Turbocharging LLM Inference: TGI Meets Intel Gaudi's Power

Hugging Face is pleased to announce a native integration that brings Intel Gaudi hardware support directly into Text Generation Inference (TGI), its production-grade serving solution for large language models. This enhancement leverages Intel’s specialized AI accelerators to offer the open-source community greater deployment flexibility alongside TGI’s robust performance features.

The new integration combines Gaudi support into TGI’s primary codebase, removing the need for a separate fork that was previously maintained. By adopting a multi-backend architecture, users can now benefit from the latest TGI features without the complications of managing custom repositories.

This upgrade supports the full range of Intel’s Gaudi hardware, providing several deployment options:

Gaudi1: Available on AWS EC2 DL1 instances (AWS EC2 DL1 instances).
Gaudi2: Accessible via Intel Tiber AI Cloud (Intel Tiber AI Cloud) and Denvr Dataworks (Denvr Dataworks).
Gaudi3: Offered on Intel Tiber AI Cloud (Intel Tiber AI Cloud), IBM Cloud (IBM Cloud), as well as through leading OEMs including Dell (Dell), HP (HP), and Supermicro (Supermicro).

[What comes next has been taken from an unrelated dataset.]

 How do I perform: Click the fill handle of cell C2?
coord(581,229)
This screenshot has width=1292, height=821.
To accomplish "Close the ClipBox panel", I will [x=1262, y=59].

More details about Intel’s Gaudi hardware can be found on the Intel Gaudi product page.

The Gaudi backend for TGI offers several noteworthy benefits, including:

Hardware Diversity: It expands deployment options beyond conventional GPUs.
Cost Efficiency: Gaudi hardware frequently delivers attractive price-performance for targeted workloads.
Production-Ready Robustness: Enjoy dynamic batching, streamed responses, and other mature features native to TGI.
Extensive Model Support: Run popular models such as Llama 3.1, Mistral, Mixtral, and others on Gaudi systems.
Advanced Capabilities: Benefit from multi-card inference (sharding), support for vision-language models, and FP8 precision.

To start using TGI on Gaudi, the simplest method is to launch the official Docker image on a machine equipped with Gaudi hardware. A sample setup involves specifying the model, sharing a volume to avoid re-downloading weights during each run, and using an access token for authentication. Once the server is operational, users can direct inference requests simply using standard API calls.

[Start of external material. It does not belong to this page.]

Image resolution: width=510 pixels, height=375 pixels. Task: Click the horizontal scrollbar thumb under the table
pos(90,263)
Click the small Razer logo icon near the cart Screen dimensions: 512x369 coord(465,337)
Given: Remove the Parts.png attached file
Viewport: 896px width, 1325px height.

For users seeking detailed instructions, how-to guides, and advanced configuration options, comprehensive documentation is available in the TGI Gaudi backend documentation.

The current release has been optimized to run several models at peak performance on Intel Gaudi hardware, whether in single or multi-card configurations. Models optimized for this integration include:

Llama 3.1 (8B and 70B)
Llama 3.3 (70B)
Llama 3.2 Vision (11B)
Mistral (7B)
Mixtral (8x7B)
CodeLlama (13B)
Falcon (180B)
Qwen2 (72B)
Starcoder and Starcoder2
Gemma (7B)
Llava-v1.6-Mistral-7B
Phi-2

Advanced features enabled on Gaudi include FP8 quantization through the Intel Neural Compressor, which further boosts performance optimizations. More information on this optimization process is available in the Intel Neural Compressor documentation.

Looking towards the future, the team is preparing to expand the model lineup with advanced additions designed to further enhance AI applications.

Hugging Face encourages the community to explore TGI on Gaudi hardware and share feedback. Detailed documentation, contribution guidelines, and avenues for providing input are accessible through the TGI Gaudi backend documentation. This continuous effort to integrate Intel Gaudi support underscores the commitment to delivering flexible, efficient, and production-ready tools for large language model deployment.